# Text section:

···

1996 United States House of Representatives elections in Nebraska

All 3 Nebraska seats to the United States House of Representatives
|  | Majority party | Minority party |
| Party | Republican | Democratic |
| Last election | 3 | 0 |
| Seats won | 3 | 0 |
| Seat change | Steady | Steady |
| Popular vote | 450,067 | 204,432 |
| Percentage | 68.02% | 30.90% |

= 1996 United States House of Representatives elections in Nebraska =

The 1996 United States House of Representatives elections in Nebraska were held on November 5, 1996, to elect the state of Nebraska's three members to the United States House of Representatives.

==Overview==

1996 United States House of Representatives elections in Nebraska
| Party |  | Votes | Percentage | Seats | +/– |
|  | Republican | 450,067 | 68.02% | 3 | Steady |
|  | Democratic | 204,432 | 30.90% | 0 | Steady |
|  | Natural Law | 4,369 | 0.66% | 0 | — |
|  | Libertarian | 1,921 | 0.29% | 0 | — |
|  | Write-ins | 855 | 0.13% | 0 | — |
| Totals |  | 661,644 | 100.00% | 3 | — |

==District 1==
Incumbent Republican Congressman Doug Bereuter ran for re-election to a tenth term. He was challenged by Lincoln radio talk show host Patrick Combs, the Democratic nominee, and won re-election in a landslide, receiving 70 percent of the vote to Combs's 30 percent.

===Republican primary===
====Candidates====
- Doug Bereuter, incumbent U.S. Representative

====Results====

Republican primary results
| Party |  | Candidate | Votes | % |
|---|---|---|---|---|
|  | Republican | Doug Bereuter (inc.) | 52,914 | 99.03% |
|  | Republican | Write-ins | 516 | 0.97% |
| Total votes |  |  | 53,430 | 100.00% |

===Democratic primary===
====Candidates====
- Patrick J. Combs, radio talk show host
- Marlin Pals, perennial candidate

====Results====

Democratic primary results
| Party |  | Candidate | Votes | % |
|---|---|---|---|---|
|  | Democratic | Patrick J. Combs | 24,725 | 82.25% |
|  | Democratic | Marlin Pals | 5,145 | 17.11% |
|  | Democratic | Write-ins | 192 | 0.64% |
| Total votes |  |  | 30,062 | 100.00% |

===General election===
====Candidates====
- Doug Bereuter (Republican)

···

# To-do list:
(1) List every candidate mentioned by name in the District 1 section of the text on Nebraska's 1996 House elections.
(2) Continue the text on Nebraska's 1996 House elections, starting right after its last line.
The records are not used for anything here.

Records for locating described items
···

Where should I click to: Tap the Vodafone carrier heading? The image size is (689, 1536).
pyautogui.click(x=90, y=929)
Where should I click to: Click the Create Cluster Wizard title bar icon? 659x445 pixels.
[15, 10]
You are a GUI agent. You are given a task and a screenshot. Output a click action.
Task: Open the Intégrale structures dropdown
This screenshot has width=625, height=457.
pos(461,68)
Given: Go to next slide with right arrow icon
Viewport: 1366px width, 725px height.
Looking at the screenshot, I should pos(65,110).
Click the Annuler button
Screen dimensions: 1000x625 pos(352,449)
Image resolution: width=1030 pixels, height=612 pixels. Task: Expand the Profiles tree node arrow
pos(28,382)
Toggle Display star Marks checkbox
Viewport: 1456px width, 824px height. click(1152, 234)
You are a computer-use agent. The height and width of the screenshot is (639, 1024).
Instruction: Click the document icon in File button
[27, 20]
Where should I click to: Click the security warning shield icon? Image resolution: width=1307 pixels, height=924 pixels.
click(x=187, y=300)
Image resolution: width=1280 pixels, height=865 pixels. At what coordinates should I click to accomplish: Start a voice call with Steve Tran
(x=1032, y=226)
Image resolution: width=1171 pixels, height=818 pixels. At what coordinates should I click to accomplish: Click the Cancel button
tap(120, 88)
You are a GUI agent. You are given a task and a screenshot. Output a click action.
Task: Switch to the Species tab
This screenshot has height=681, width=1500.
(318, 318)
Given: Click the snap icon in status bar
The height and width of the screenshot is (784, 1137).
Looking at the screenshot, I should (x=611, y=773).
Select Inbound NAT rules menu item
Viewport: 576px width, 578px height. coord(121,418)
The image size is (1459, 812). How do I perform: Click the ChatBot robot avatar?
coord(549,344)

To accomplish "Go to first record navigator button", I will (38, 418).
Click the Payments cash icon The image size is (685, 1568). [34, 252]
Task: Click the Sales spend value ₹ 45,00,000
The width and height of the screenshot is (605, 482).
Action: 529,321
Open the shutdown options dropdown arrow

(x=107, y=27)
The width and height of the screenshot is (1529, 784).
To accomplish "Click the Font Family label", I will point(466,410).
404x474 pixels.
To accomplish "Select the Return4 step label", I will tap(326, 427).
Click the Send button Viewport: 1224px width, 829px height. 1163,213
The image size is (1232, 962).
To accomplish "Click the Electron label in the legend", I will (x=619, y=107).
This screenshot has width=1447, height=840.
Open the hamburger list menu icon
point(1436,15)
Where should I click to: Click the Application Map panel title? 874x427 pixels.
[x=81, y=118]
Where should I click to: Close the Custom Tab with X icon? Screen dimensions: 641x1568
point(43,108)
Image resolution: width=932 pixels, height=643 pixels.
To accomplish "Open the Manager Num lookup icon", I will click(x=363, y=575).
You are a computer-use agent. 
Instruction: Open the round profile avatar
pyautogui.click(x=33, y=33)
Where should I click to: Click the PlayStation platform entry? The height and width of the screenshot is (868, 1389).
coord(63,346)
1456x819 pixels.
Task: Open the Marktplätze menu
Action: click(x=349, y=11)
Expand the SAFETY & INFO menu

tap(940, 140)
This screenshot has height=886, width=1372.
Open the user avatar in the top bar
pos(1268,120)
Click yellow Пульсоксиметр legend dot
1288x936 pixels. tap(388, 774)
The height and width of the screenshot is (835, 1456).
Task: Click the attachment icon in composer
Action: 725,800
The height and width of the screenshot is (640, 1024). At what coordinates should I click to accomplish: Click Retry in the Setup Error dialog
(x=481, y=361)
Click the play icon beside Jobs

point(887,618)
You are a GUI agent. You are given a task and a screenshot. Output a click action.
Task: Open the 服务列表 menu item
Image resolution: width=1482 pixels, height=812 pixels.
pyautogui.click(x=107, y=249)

···

# Results by task:
(1) Doug Bereuter, Patrick J. Combs, Marlin Pals

(2)
- Patrick J. Combs (Democratic)

====Results====

1996 Nebraska's 1st congressional district general election results
| Party |  | Candidate | Votes | % |
|---|---|---|---|---|
|  | Republican | Doug Bereuter (inc.) | 157,108 | 69.96% |
|  | Democratic | Patrick J. Combs | 67,152 | 29.90% |
|  | Write-ins |  | 303 | 0.13% |
| Total votes |  |  | 224,563 | 100.00% |
|  | Republican hold |  |  |  |

==District 2==
Incumbent Republican Congressman Jon Christensen ran for re-election to a second term. He was challenged by attorney James Martin Davis, the Democratic nominee. Christiansen defeated Davis by a wide margin, receiving 57 percent of the vote to Davis's 40 percent.

===Republican primary===
====Candidates====
- Jon Christensen, incumbent U.S. Representative

====Results====

Republican primary results
| Party |  | Candidate | Votes | % |
|---|---|---|---|---|
|  | Republican | Jon Christensen (inc.) | 43,396 | 96.33% |
|  | Republican | Write-ins | 1,652 | 3.67% |
| Total votes |  |  | 45,048 | 100.00% |

===Democratic primary===
====Candidates====
- James Martin Davis, attorney
- Jess M. Pritchett, perennial candidate

====Results====

Democratic primary results
| Party |  | Candidate | Votes | % |
|---|---|---|---|---|
|  | Democratic | James Martin Davis | 25,223 | 78.41% |
|  | Democratic | Jess M. Pritchett | 6,637 | 20.63% |
|  | Democratic | Write-ins | 307 | 0.95% |
| Total votes |  |  | 32,167 | 100.00% |

===Libertarian primary===
====Candidates====
- Phillip E. Torrison

====Results====

Libertarian primary results
| Party |  | Candidate | Votes | % |
|---|---|---|---|---|
|  | Libertarian | Phillip E. Torrison | 60 | 92.31% |
|  | Libertarian | Write-ins | 5 | 7.69% |
| Total votes |  |  | 65 | 100.00% |

===General election===
====Candidates====
- Jon Christensen (Republican)
- James Martin Davis (Democratic)
- Patricia A. Dunn (Natural Law)
- Phillip E. Torrison (Libertarian)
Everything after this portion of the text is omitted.